Выбрать главу

Я, конечно, рассказал о нем Рейну как другу и ментору. Он был скептичен:

— Знаю я стихи этого отличника…

— Но он развивается!

Действительно, все больше забрасывая науки, развивался он, как и мы, скачками. Вот написал вычурно-отталкивающие, но забавные "Отродья": "У мужчины родился урод, / человеческий только рот"; витринная манекенша забеременела от магазинного воришки, в результате чего родилась уродка, подходящая подруга для первого. А уж от них, от двух уродов, пошло поколение нормальных людей, то есть, читай, все мы — отродья…

Дерзко, необычно, нелеповато… Найман давал читать это компании "под часами": знатоками были отмечены политические аналогии "Отродий" с партией и комсомолом и библейско-мифологические — с Адамом и Евой. Но скоро новизна стала у него связываться не с изобретательным вымыслом, а с личной неповторимостью, дыханием, сердцебиением, генетическим кодом, и он научился легко ее выражать в простейшем:

Живу в квартире номер семьдесят, дом семьдесят по Карла Маркса. Мой дом и здания соседние похожие имеют маски.

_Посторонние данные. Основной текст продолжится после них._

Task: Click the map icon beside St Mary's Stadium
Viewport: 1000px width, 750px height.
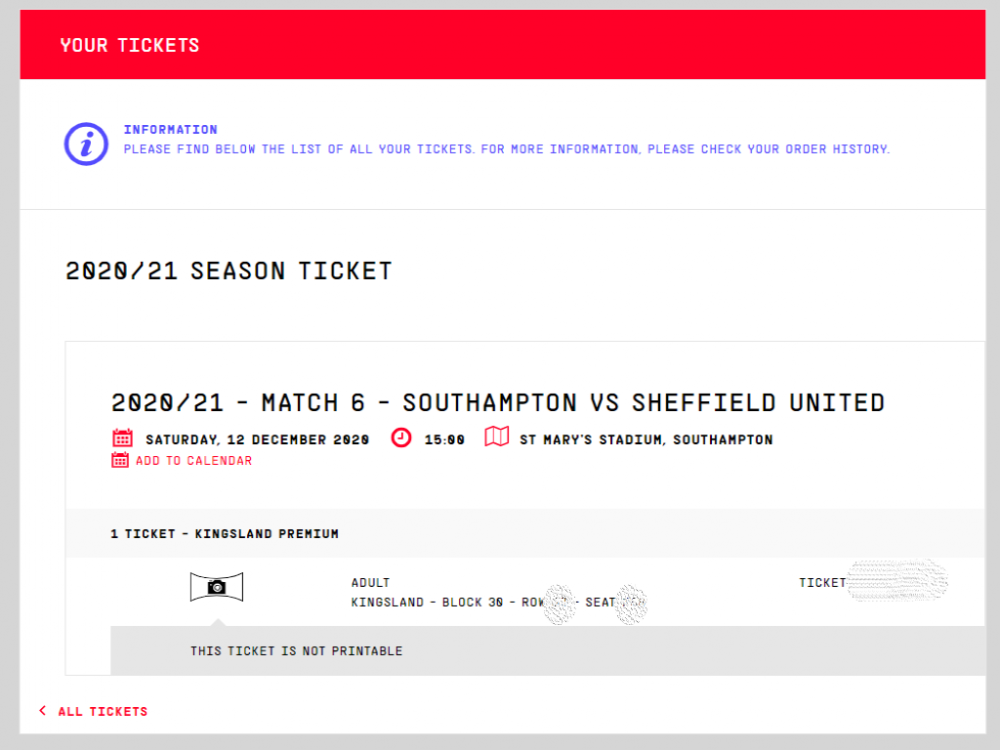Action: [x=497, y=438]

Рифмы здесь калиброваны. Маски домов могут быть схожи, и все ж точные номера дают не только неповторимый адрес, но и полное совпадение стихов с действительностью, пусть даже в анкетном ее проявлении. Реализм? Не совсем, потому что здесь нет примата реальности над искусством. Это в конце концов лишь ранний, несколько упрощенный пример великого гетевского принципа "Поэзии и Правды", притчи о двух сосудах, взаимно наполняющих друг друга.

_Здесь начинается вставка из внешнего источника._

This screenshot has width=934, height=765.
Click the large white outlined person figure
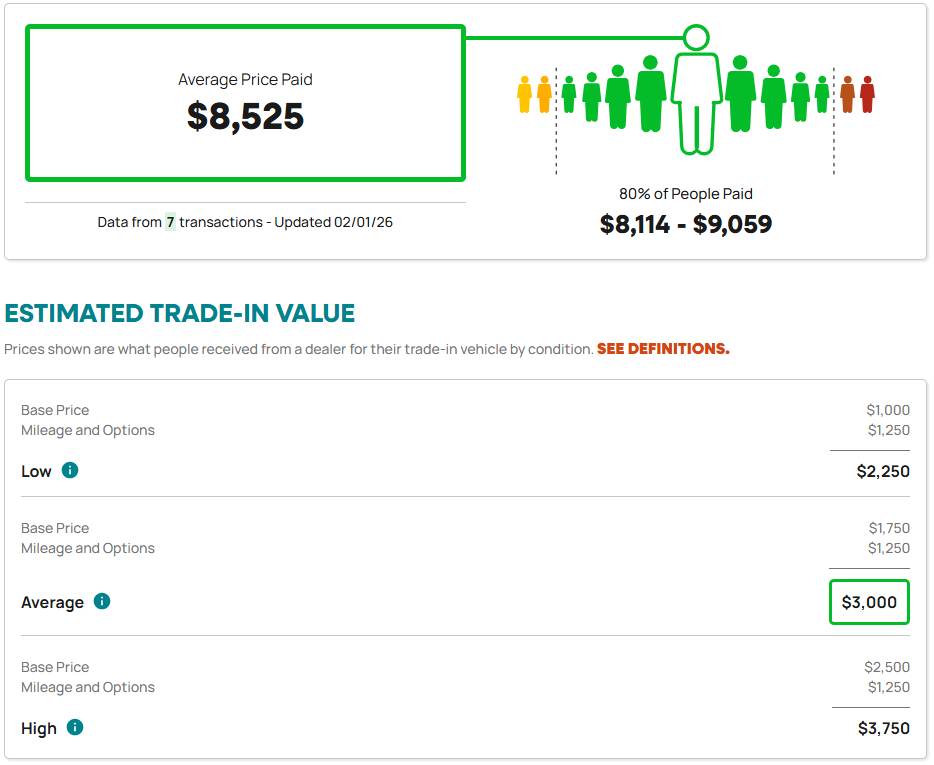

Нет ничего легче и продуктивней, чем наполнить стихи собой, и если не мешают препоны между языком и авторским переживанием, то индивидуальность текста получается словно самопроизвольно. Жестикуляция, мимика, тембр голоса отпечатываются чуть ли не дактилоскопически в словах. О чем бы ни писал поэт, он изображает свой портрет: так ранний Найман описал каток, вполне демократическое место скользких зимних забав молодежи. Он — о том, как "в облегающих рейтузах / садятся девушки к парням, / приобретая позы клоунш", а я вижу его в Эрмитаже на третьем этаже, рассматривающим гротески Тулуз-Лотрека. При этом он, приподняв бровь, косит в сторону, интересуясь, замечен ли он читателем именно там, в тех залах, где висят импрессионисты, то есть прочитан ли код, сообщающий о взаимной элитарности обеих сторон.

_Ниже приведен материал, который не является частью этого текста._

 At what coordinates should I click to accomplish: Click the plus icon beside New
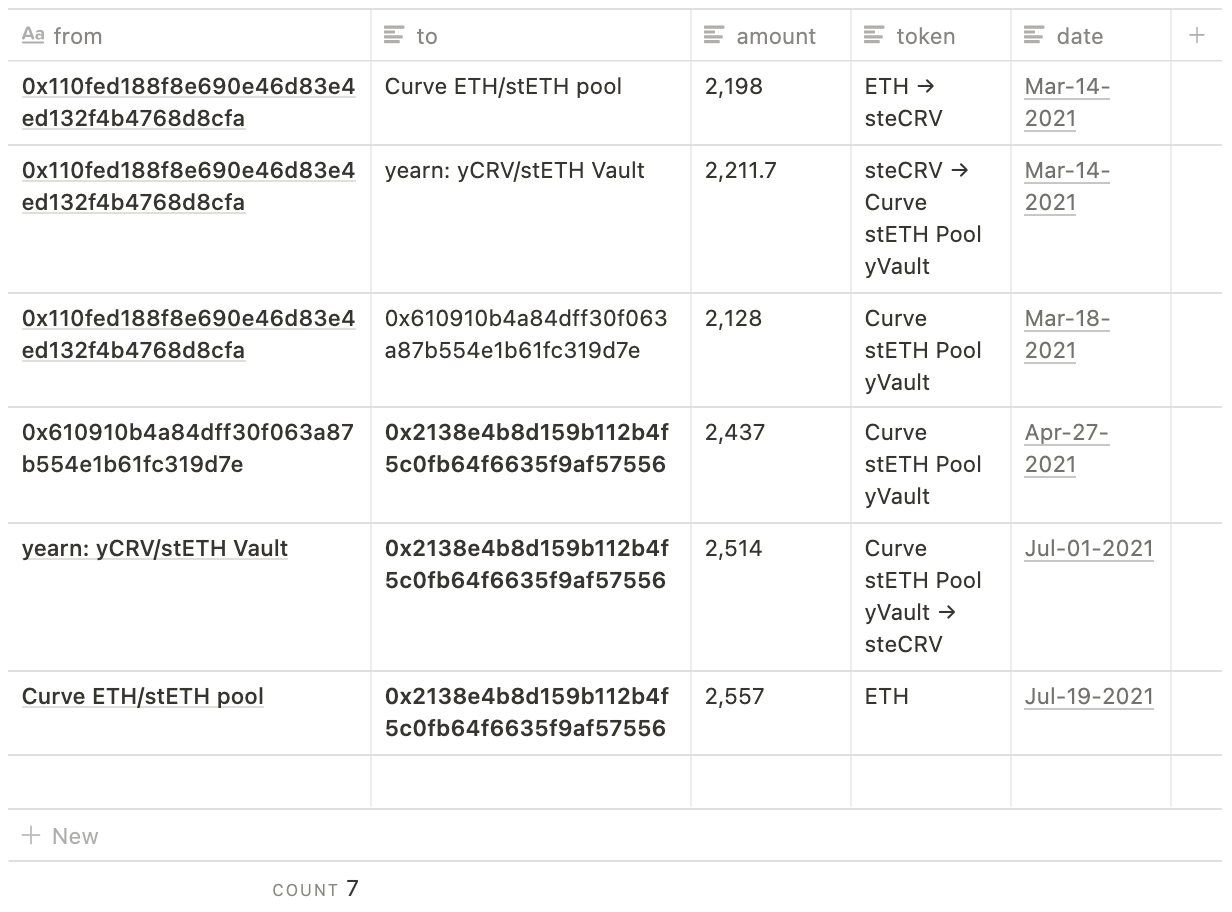pyautogui.click(x=31, y=835)
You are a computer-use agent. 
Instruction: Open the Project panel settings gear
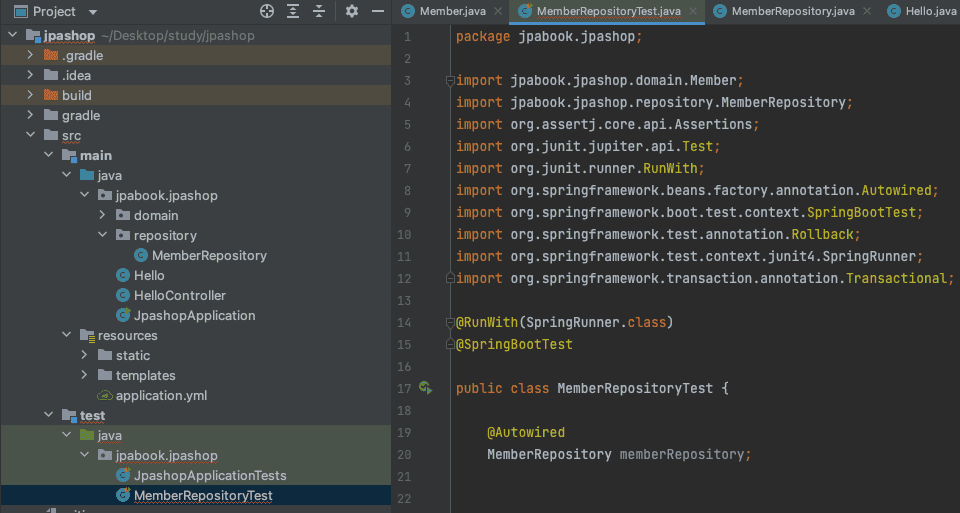351,12
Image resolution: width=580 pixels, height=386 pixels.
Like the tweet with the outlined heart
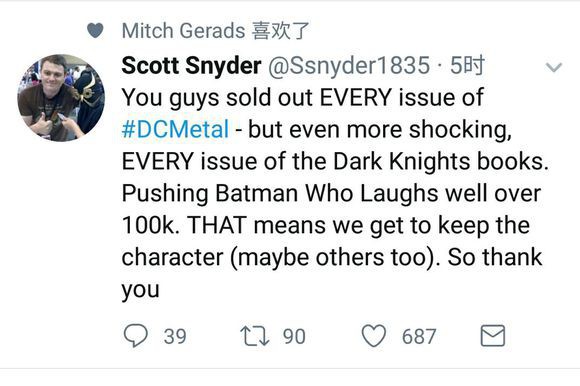374,336
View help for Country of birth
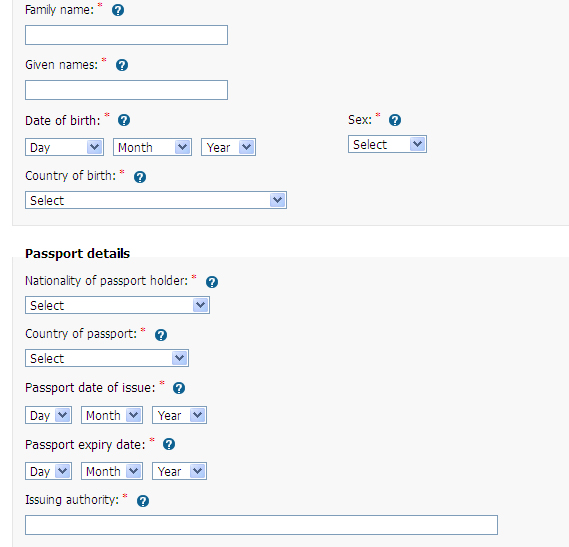Image resolution: width=569 pixels, height=547 pixels. click(140, 177)
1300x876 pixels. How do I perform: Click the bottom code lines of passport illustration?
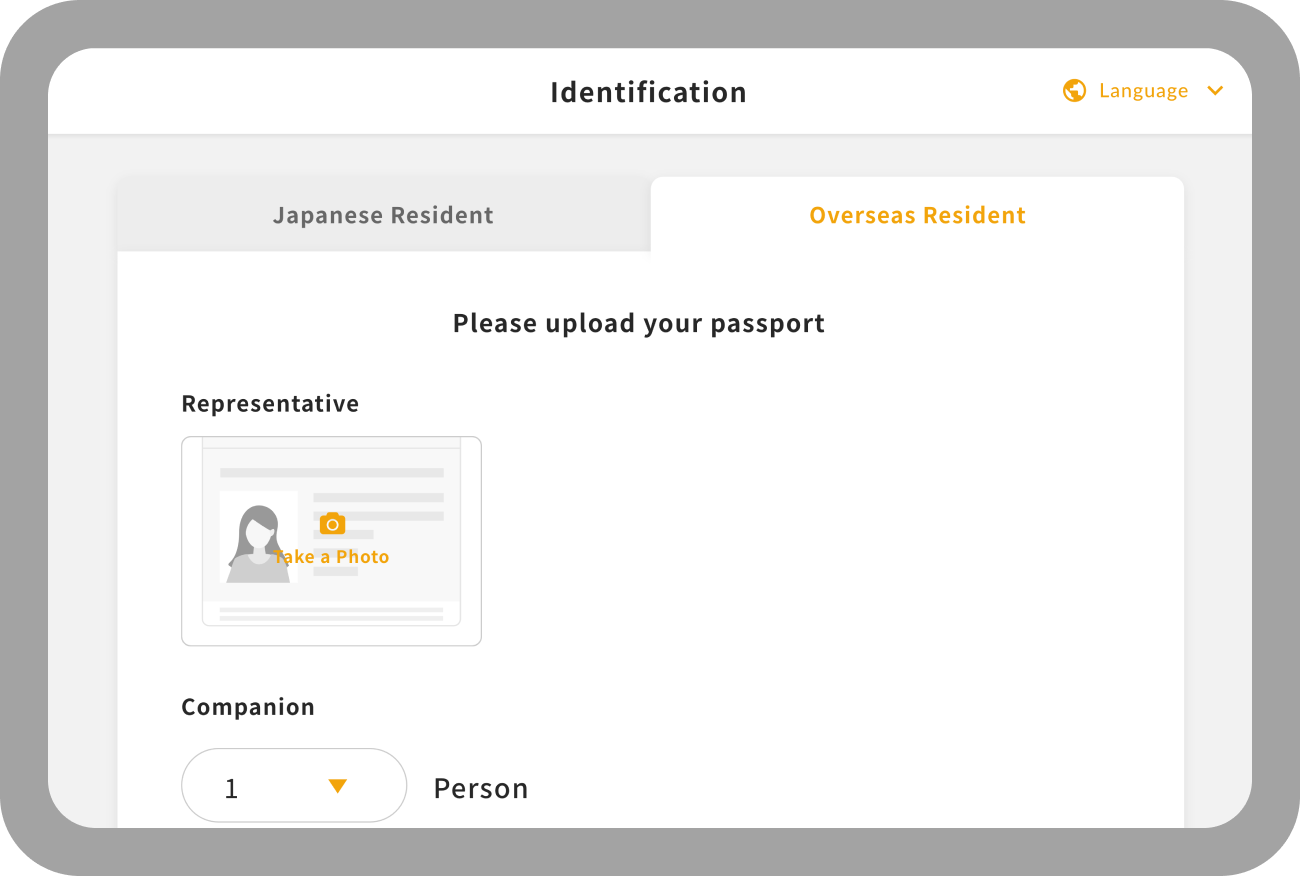coord(331,613)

Эффект "клоунш" признал и Рейн; мы втроем стали появляться в литературных компаниях, и я помню, как Толя читал "Каток", стараясь понравиться Леше Лившицу, тогда студенту журналистики, который слыл авторитетным и взыскательным филологом.

Нет, элитарный код не был им прочитан, стихи Наймана вызвали скепсис, как, впрочем, и мои стихи. Из нас троих Лившиц признал лишь Рейна, да и то с оговорками: интеллект, культурность, книжность не считались ценностями среди университетских поклонников Хлебникова. Это отношение, вместе с авторитарностью, Лившиц усвоил и воспринял от своего ментора Михи Красильникова, тогда исключенного из университета за публичный демарш в духе славянствующего Велимира. Былинно рассказывалось, как Миха со приятели явились на лекцию по советской литературе в посконном, сотворили квасную тюрю и стали хлебать ее деревянными ложками. Даже привычкой говорить нараспев эта легендарная личность повлияла на идущих вослед универсантов-филологов. Распев, впрочем, восходил к манере бытовой речи Пастернака, которому в стихах жестоко подражал Леша Лившиц, но о своих опытах до поры умалчивал.

Непризнание казалось несправедливым и обидно досаждало Найману, как если бы, к примеру, его футбольная команда продула противнику, а он "стоял в голу". Но, в сущности, оно было правомерным. Своей собственной, даже такой обаятельной манеры для той поэзии, которой мы взыскали, было недостаточно. Оригинальную манеру лихорадочно ищут и не могут найти участники литературных кружков, но для подлинного певца это не более, чем умение опереть свой голос на диафрагму. Что и как он запоет — вот в чем все дело!